Приняли ли царь и его московское окружение, согласившись на формулу «Великой и Малой Руси», идею их этнического родства как важный элемент своей концептуализации событий того времени? Имеющиеся источники свидетельствуют, что это крайне маловероятно. Московские элиты продолжали мыслить не просто преимущественно, а почти исключительно в династических терминах. Они видели в казацких землях просто-напросто еще одну часть вотчины царя. В декабре 1653 года царская канцелярия обратилась к воеводам, отправленным в Киев, как «его царского величества отчины великого княжества киевского бояре и воеводы». В письме к самому Богдану Хмельницкому в апреле 1654 года Алексей Михайлович назвал Киев своей вотчиной. С тех пор его полный титул содержал упоминания о Киевском и Черниговском княжествах[119]. Нам неизвестно, как Богдан Хмельницкий реагировал на такие проявления царского патримониального мышления. Также нет уверенности в том, какое значение гетман вкладывал в термины «Малая Русия» и «Великая Русия», потому что даже после Переяславского соглашения в письмах к царю он только изредка называл свою родину «Русь» или «Россия»[120]. Еще одна трудность заключается в том, что большинство писем Хмельницкого в Москву сохранились не в оригинале, а в московских переводах «с белоруского письма». В этих переводах поражает отсутствие упоминаний о «русском народе», права которого Хмельницкий ревностно защищал в польскоязычных письмах к королю. Русские авторы того времени, как нам известно, свободно использовали термин «народ», который имел одинаковое значение в русском и польском языках. Неужели Хмельницкий сознательно избегал этих упоминаний в письмах в Москву, заменяя их такими формулами, как «весь мир православный росийский Малой Росии», что расходилось с тогдашней украинской практикой[121]? Или термин потерялся в переводе? Обе версии говорят о понятийных проблемах коммуникации между сторонами.

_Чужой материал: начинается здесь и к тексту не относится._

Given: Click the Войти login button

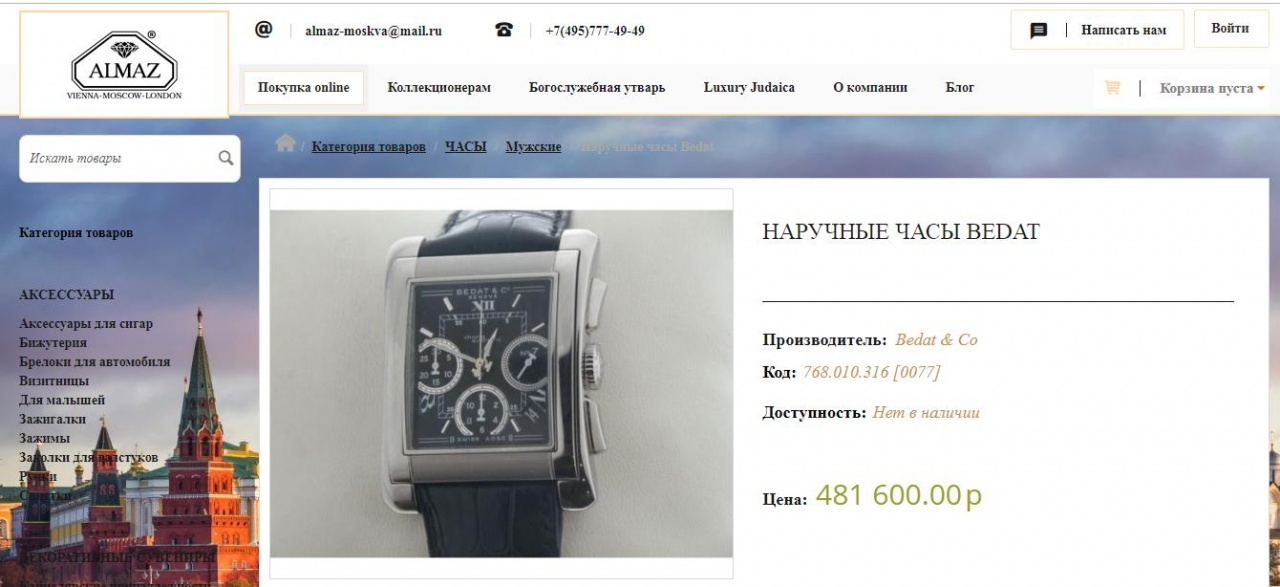Looking at the screenshot, I should (x=1230, y=29).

Итак, этнонациональный диалог вряд ли был возможен между русскими и московскими элитами. Как показали переговоры в Переяславе, недостаток понимания в этом плане был не единственным различием между двумя сторонами. Острый кризис вызвал, скажем, отказ Бутурлина присягнуть от имени царя по сохранению казачьих вольностей и свобод. Бутурлин сделал все возможное, чтобы заверить казацкую старшину, что царь не только сохранит, но и расширит их свободы, но отказался принять присягу от имени своего суверена. Хмельницкий оставил посла в церкви ждать результатов своего совещания с полковниками. Когда Бутурлину сообщили, что польские короли присягают перед своими подданными, боярин продолжал настаивать на своем. Он ответил собеседникам, что представляет православного царя и самодержца, а польский король не был ни одним, ни другим. А следовательно, этих двух монархов просто нельзя сравнивать[122]. Хмельницкий и полковники, в конце концов, должны были согласиться. Казаки приняли присягу на верность царю, не получив присяги со стороны представителей своего нового суверена. Это был беспрецедентный случай в казацком опыте. Хотя польский король и отказывался подписывать с ними соглашение и признавать их равными в ходе переговоров, польские делегаты присягали от имени Речи Посполитой во время всех сделок, которые они заключали с казаками. Если бы было иначе, казаки никогда не клялись бы в ответ. А в Переяславе они поступили так. Это было их первое знакомство с миром московской политики.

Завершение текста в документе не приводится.